- Origin: Scotland
- Genres: Folk music
- Years active: 2007–2012
- Label: Burns Unit
- Members: Emma Pollock; Future Pilot AKA; Karine Polwart; Kim Edgar; King Creosote; Mattie Foulds; Soom T; Michael Johnston;

= The Burns Unit =

Scottish-Canadian folk band

The Burns Unit was an eight-piece Scottish-Canadian folk music supergroup. The band formed in 2006, after the musicians met at Burnsong, a Scottish songwriting retreat. The band members come from varying musical genres including folk, pop and rap, and all have either acclaimed solo careers or are also members of other bands.

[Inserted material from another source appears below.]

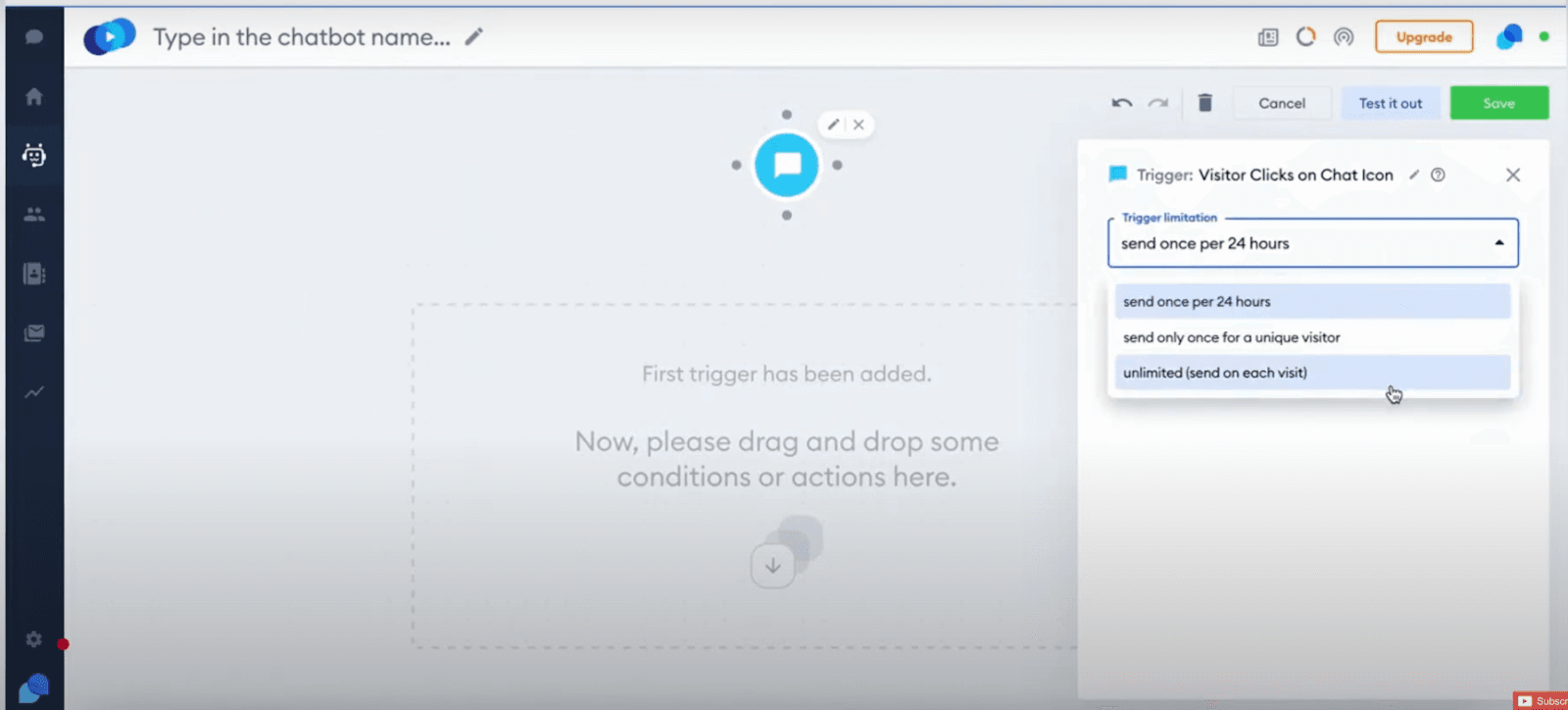Collapse the Trigger limitation dropdown
1568x710 pixels.
(x=1498, y=243)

The band had its debut concert in 2009 in Glasgow, Scotland, at the Celtic Connections music festival. In 2010, they released their debut album, Side Show. They continued to perform gigs and at festivals during 2011-2012, then amicably split, with members continuing their own respective careers.

In 2012, King Creosote noted that he is working on a collaborative album with bandmate Michael Johnston, stating: "I have a half completed album lying in Toronto with my friend Michael Johnston from the Burns Unit". The album, The Bound of the Red Deer, was finally released in May 2016 - just a few months before King Creosote also released a new solo album. The duo's album features contributions from former bandmates Karine Polwart and Emma Pollock as well as American musician and producer Gurf Morlix.